Once you are happy with your analysis, submit a link to the new Notebook on your Github repository. (3 marks)

In [12]:
import folium
import matplotlib.cm as cm
import matplotlib.colors as colors
from sklearn.cluster import KMeans

In [13]:
# set number of clusters
kclusters = 7

analysis_data_clustering = analysis_data.drop(['Postal Code', 'Borough', 'Neighborhood'], 1)

# run k-means clustering
kmeans = KMeans(n_clusters=kclusters, random_state=0).fit(analysis_data_clustering)

# check cluster labels generated for each row in the dataframe
kmeans.labels_[0:10] 

array([4, 4, 0, 5, 0, 1, 2, 3, 4, 0], dtype=int32)

In [14]:
analysis_data.insert(0, 'Cluster Labels', kmeans.labels_)
analysis_data.head()

Unnamed: 0,Cluster Labels,Postal Code,Borough,Neighborhood,Latitude,Longitude
0,4,M3A,North York,Parkwoods,43.753259,-79.329656
1,4,M4A,North York,Victoria Village,43.725882,-79.315572
2,0,M5A,Downtown Toronto,Harbourfront,43.65426,-79.360636
3,5,M6A,North York,"Lawrence Heights, Lawrence Manor",43.718518,-79.464763
4,0,M7A,Downtown Toronto,Queen's Park,43.662301,-79.389494


In [15]:
# create map
toronto_latitude = 43.6532
toronto_longitude = -79.3832
map_clusters = folium.Map(location=[toronto_latitude, toronto_longitude], zoom_start=11)

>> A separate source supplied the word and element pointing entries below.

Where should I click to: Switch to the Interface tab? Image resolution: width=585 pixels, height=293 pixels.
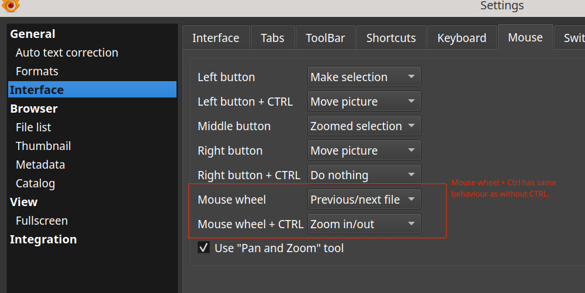[x=216, y=39]
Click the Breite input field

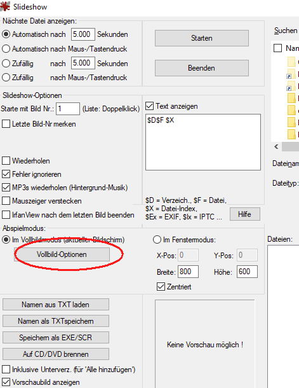pyautogui.click(x=188, y=272)
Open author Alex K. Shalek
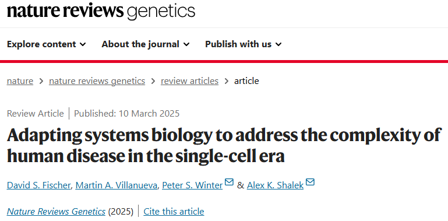This screenshot has width=448, height=221. pyautogui.click(x=275, y=185)
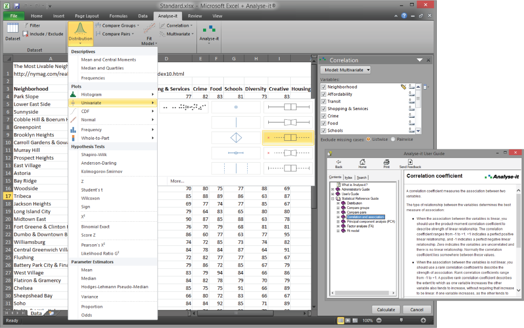Uncheck the Crime variable checkbox

coord(324,116)
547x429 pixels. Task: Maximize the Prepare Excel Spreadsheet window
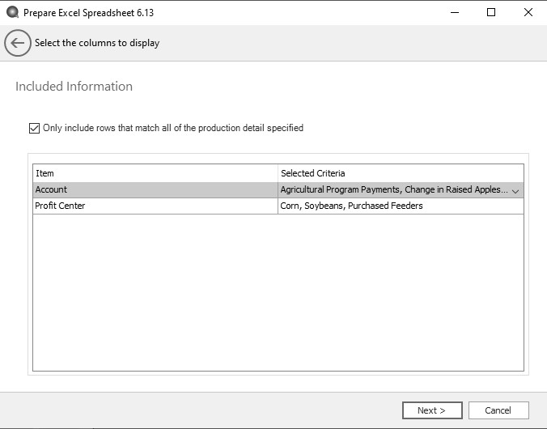pos(491,12)
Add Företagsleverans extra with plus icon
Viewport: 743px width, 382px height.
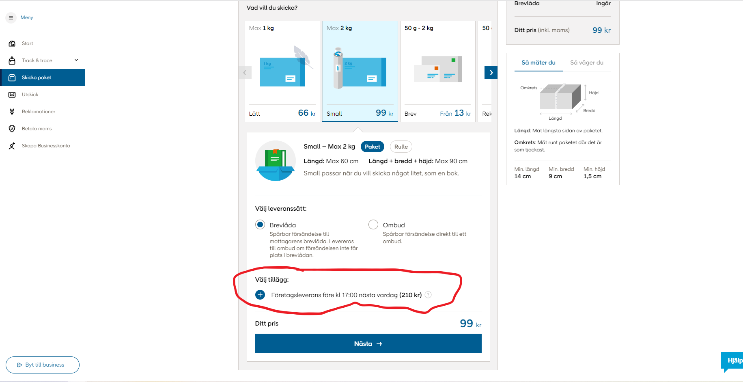pos(260,295)
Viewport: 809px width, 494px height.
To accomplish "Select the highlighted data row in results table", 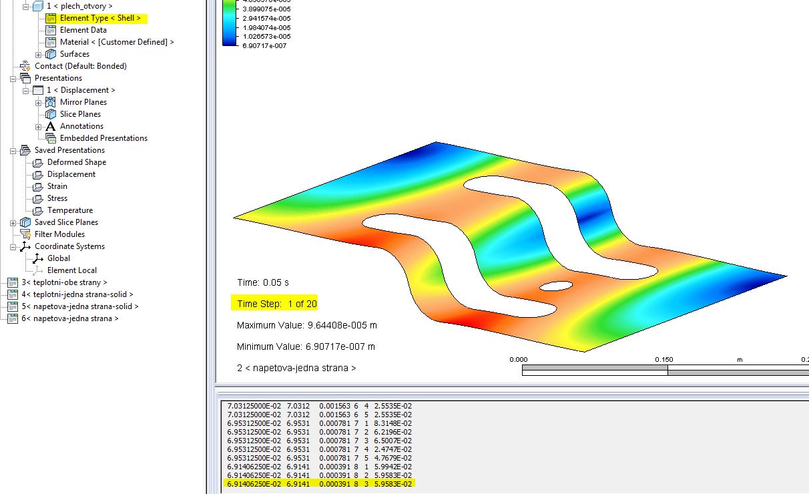I will [x=320, y=483].
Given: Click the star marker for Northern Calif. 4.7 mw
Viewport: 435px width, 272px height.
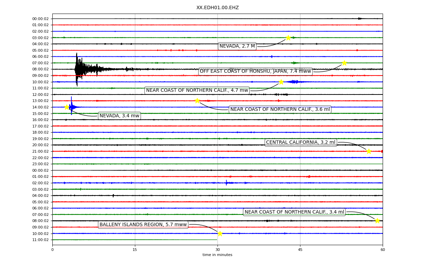Looking at the screenshot, I should point(281,82).
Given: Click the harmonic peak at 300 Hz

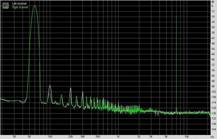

# set color scheme for the clusters
x = np.arange(kclusters)
ys = [i + x + (i*x)**2 for i in range(kclusters)]
colors_array = cm.rainbow(np.linspace(0, 1, len(ys)))
rainbow = [colors.rgb2hex(i) for i in colors_array]

# add markers to the map
markers_colors = []
for lat, lon, poi, cluster in zip(analysis_data['Latitude'], analysis_data['Longitude'], analysis_data['Neighborhood'], analysis_data['Cluster Labels']):
    label = folium.Popup(str(poi) + ' Cluster ' + str(cluster), parse_html=True)
    folium.CircleMarker(
        [lat, lon],
        radius=5,
        popup=label,
        color=rainbow[cluster-1],
        fill=True,
        fill_color=rainbow[cluster-1],
        fill_opacity=0.7).add_to(map_clusters)
       
map_clusters